RECORDS FOR THE EXERCISE
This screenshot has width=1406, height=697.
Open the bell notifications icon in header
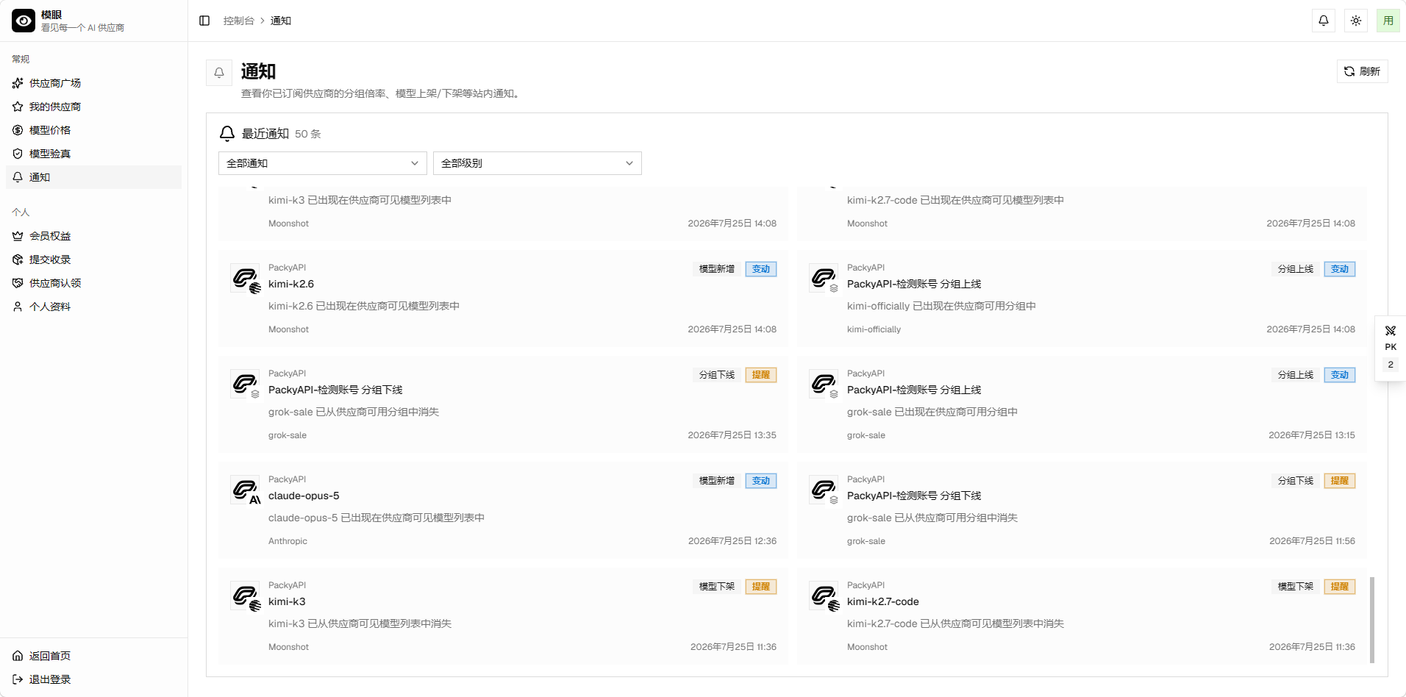[x=1324, y=21]
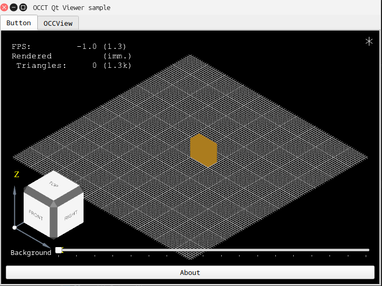
Task: Close the OCCT Qt Viewer window
Action: pos(5,7)
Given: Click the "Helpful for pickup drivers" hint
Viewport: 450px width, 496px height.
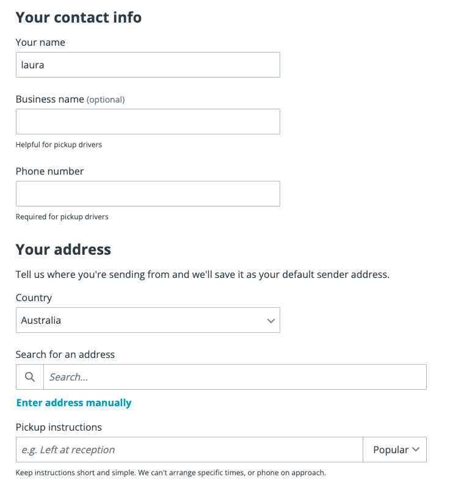Looking at the screenshot, I should pos(59,145).
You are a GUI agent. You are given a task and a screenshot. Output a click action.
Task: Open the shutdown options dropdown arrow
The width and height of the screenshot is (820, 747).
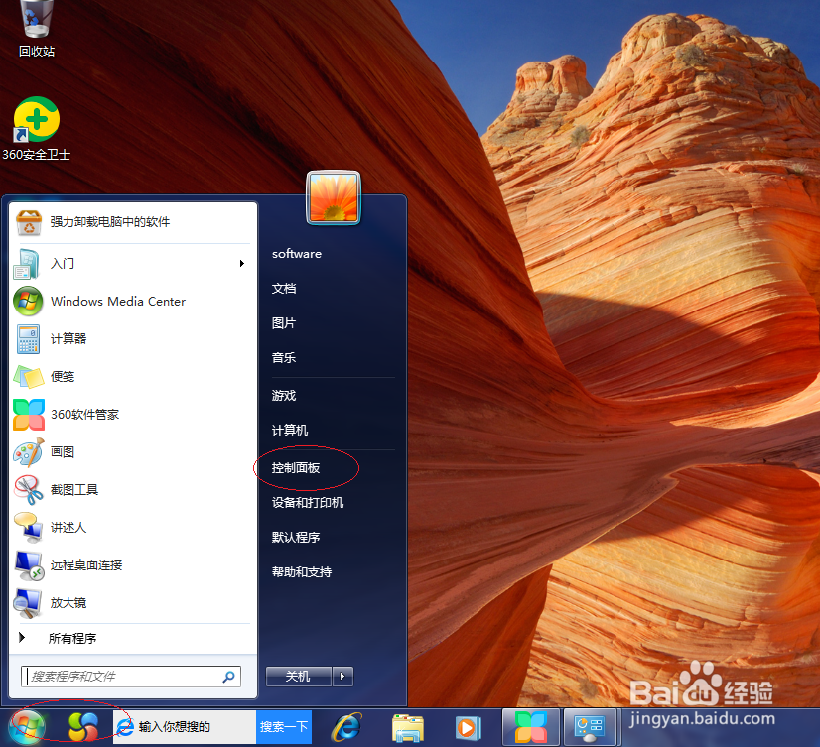point(342,676)
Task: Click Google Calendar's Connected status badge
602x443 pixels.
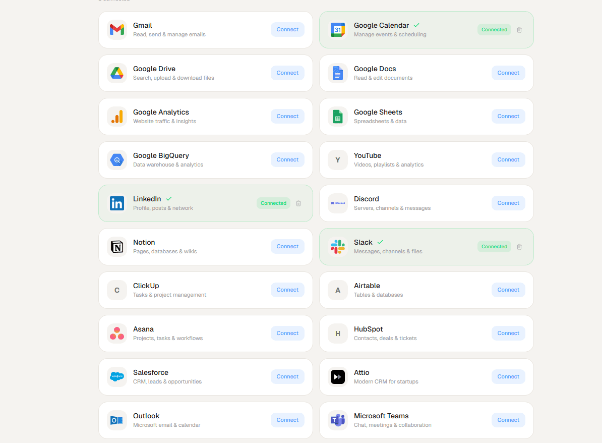Action: click(x=494, y=30)
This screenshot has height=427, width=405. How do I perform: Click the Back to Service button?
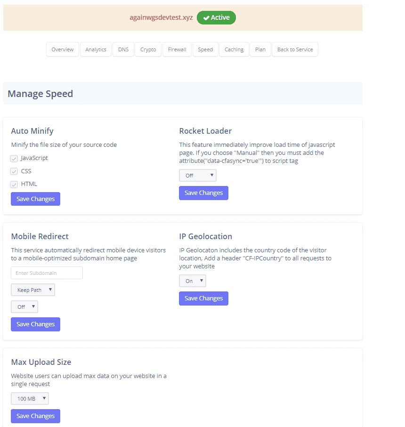tap(295, 49)
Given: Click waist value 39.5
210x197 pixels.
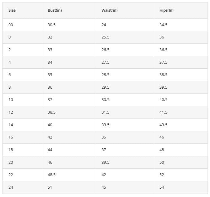Looking at the screenshot, I should tap(105, 162).
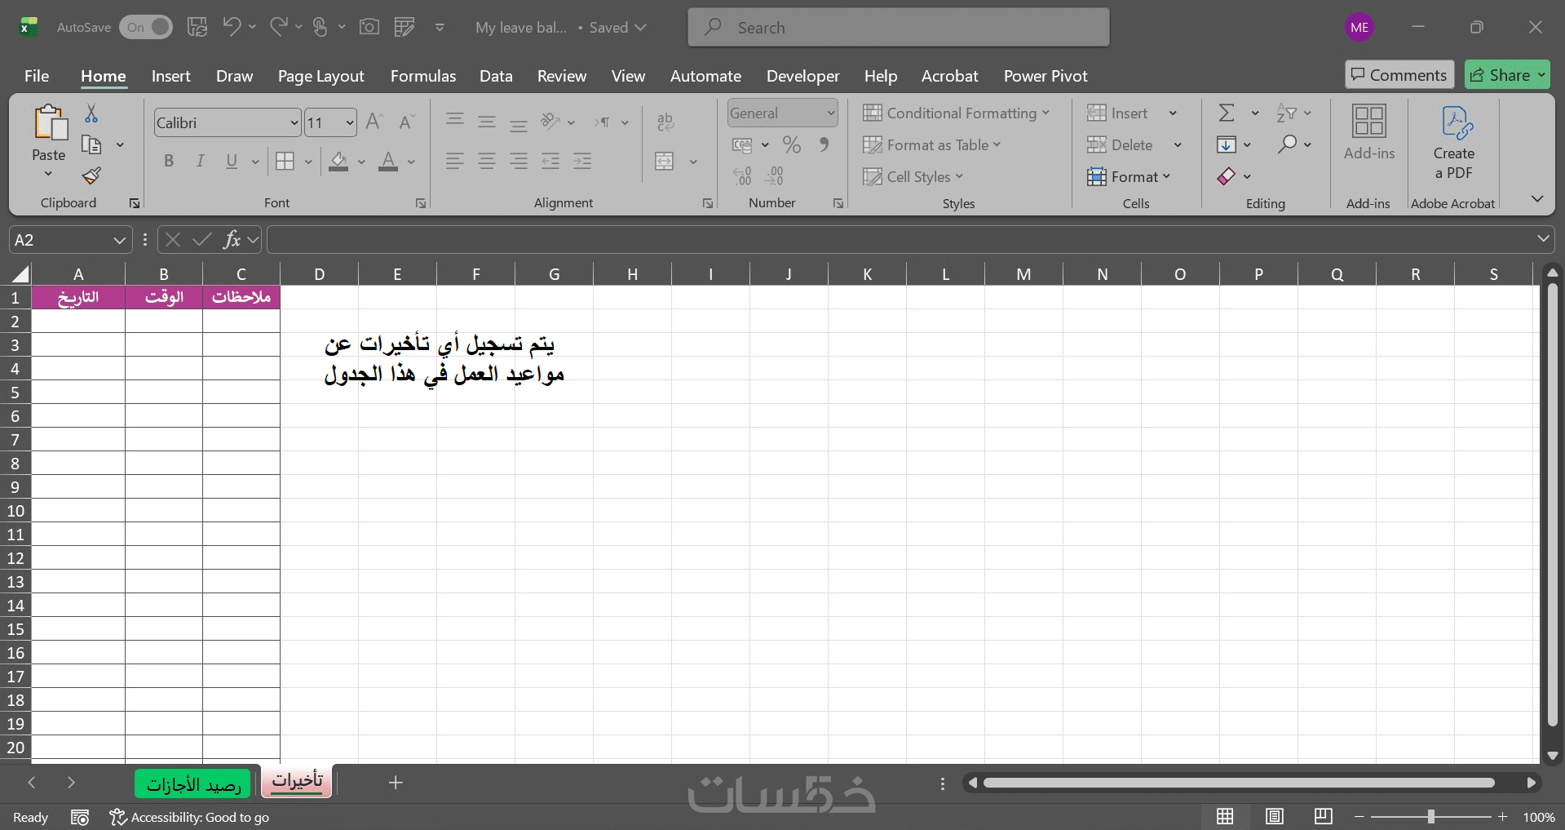Expand the Conditional Formatting menu
This screenshot has height=830, width=1565.
[x=956, y=113]
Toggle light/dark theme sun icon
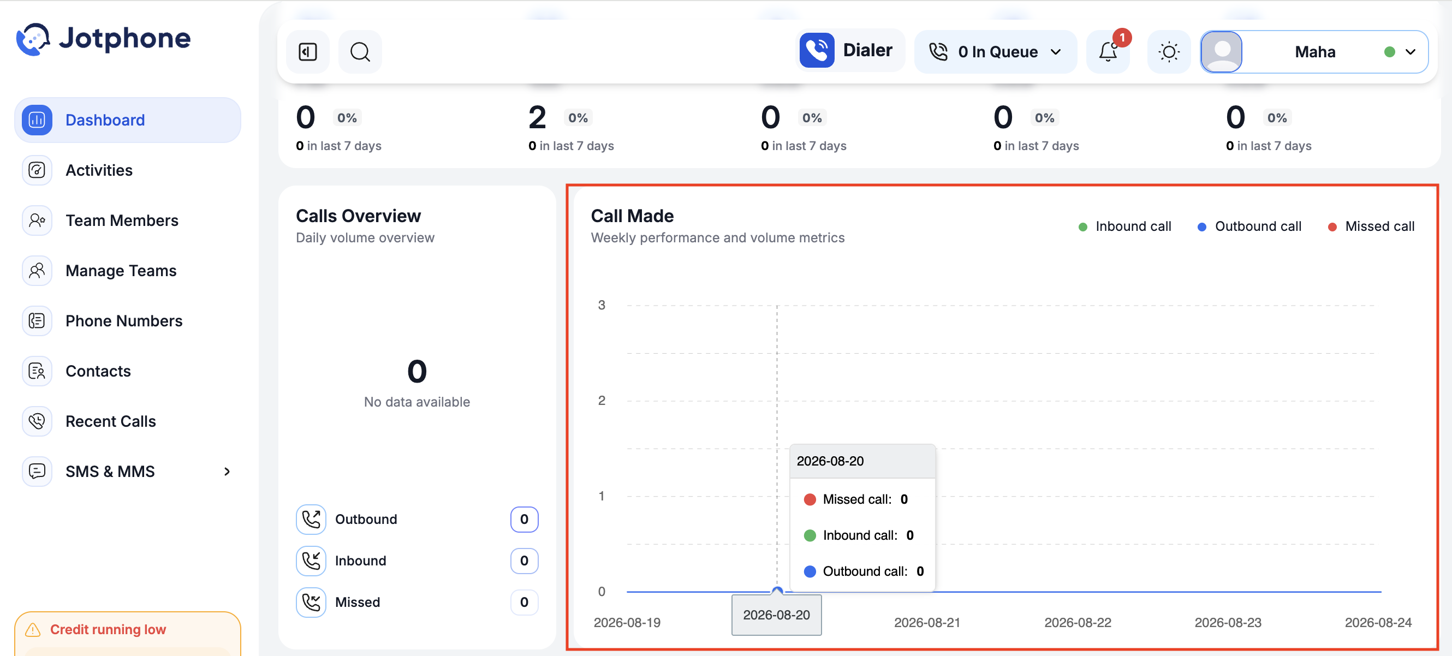This screenshot has height=656, width=1452. pyautogui.click(x=1169, y=52)
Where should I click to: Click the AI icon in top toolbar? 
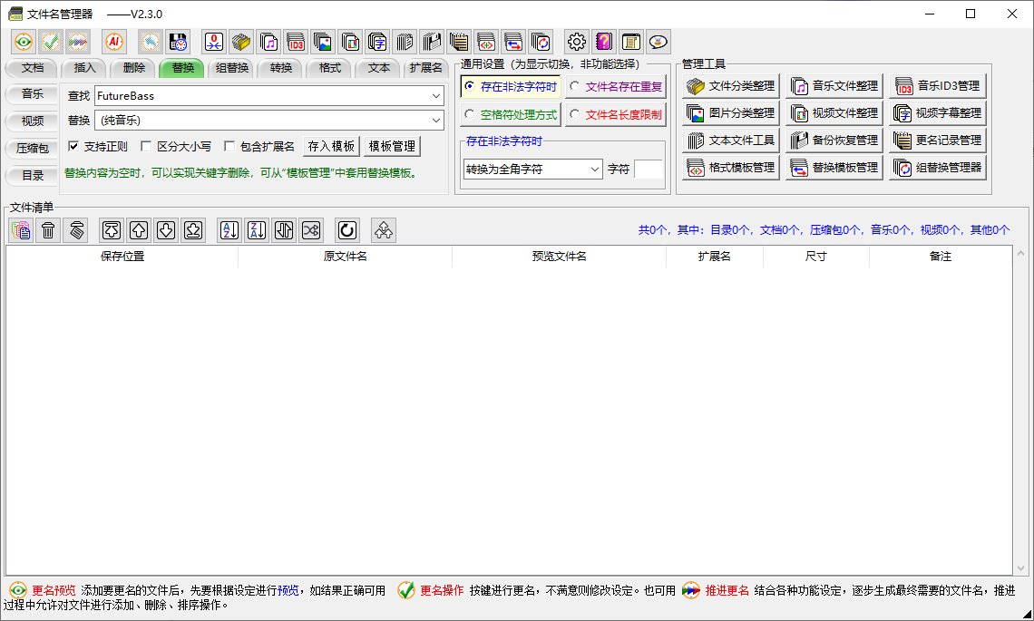pyautogui.click(x=114, y=42)
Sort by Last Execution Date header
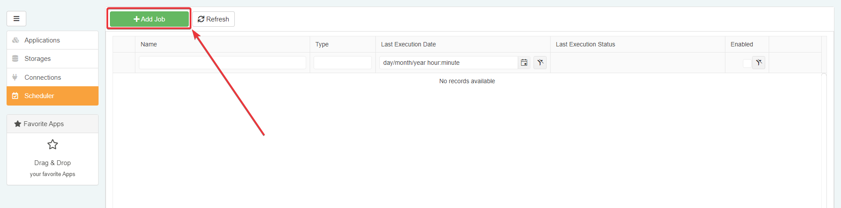This screenshot has width=841, height=208. coord(408,44)
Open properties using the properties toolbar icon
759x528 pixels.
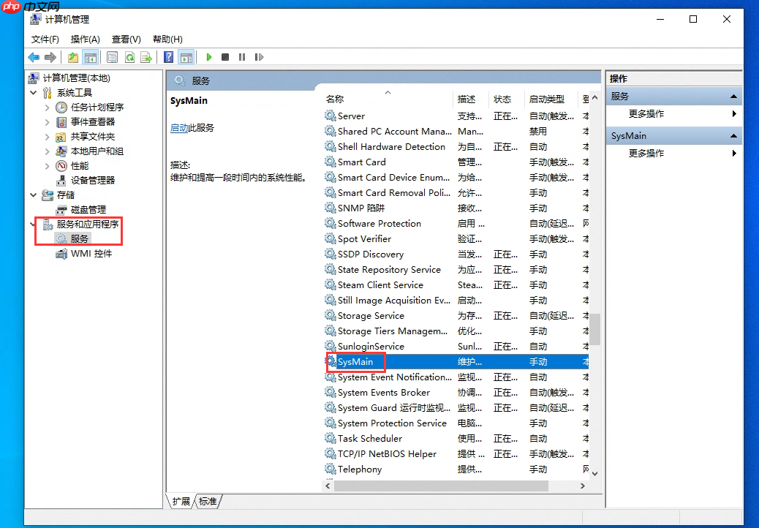pos(111,56)
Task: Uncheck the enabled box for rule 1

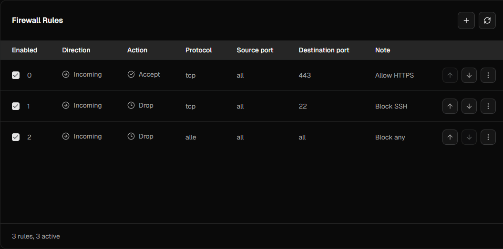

TASK INSTRUCTIONS
Wherever a picture appears in the data, please drop it and retype the rest exactly.

FINISHED EXERCISE
This screenshot has width=1406, height=697.
Open the bell notifications icon in header
[x=1324, y=21]
Task: Close the OCCT Qt Viewer window
Action: pos(5,7)
Given: Click the "Helpful for pickup drivers" hint
Viewport: 450px width, 496px height.
Looking at the screenshot, I should pos(59,145).
You are a GUI agent. You are given a task and a screenshot. Output a click action.
Task: Open the shutdown options dropdown arrow
The width and height of the screenshot is (820, 747).
point(342,676)
Task: Click Google Calendar's Connected status badge
602x443 pixels.
Action: click(x=494, y=30)
This screenshot has height=427, width=405. How do I perform: Click the Back to Service button?
tap(295, 49)
Given: Click waist value 39.5
210x197 pixels.
Looking at the screenshot, I should tap(105, 162).
Expand the Conditional Formatting menu
This screenshot has height=830, width=1565.
[x=956, y=113]
Toggle light/dark theme sun icon
This screenshot has height=656, width=1452. pyautogui.click(x=1169, y=52)
Where should I click to: Click the AI icon in top toolbar? 
pyautogui.click(x=114, y=42)
Sort by Last Execution Date header
This screenshot has width=841, height=208. coord(408,44)
Open properties using the properties toolbar icon
759x528 pixels.
pos(111,56)
Task: Uncheck the enabled box for rule 1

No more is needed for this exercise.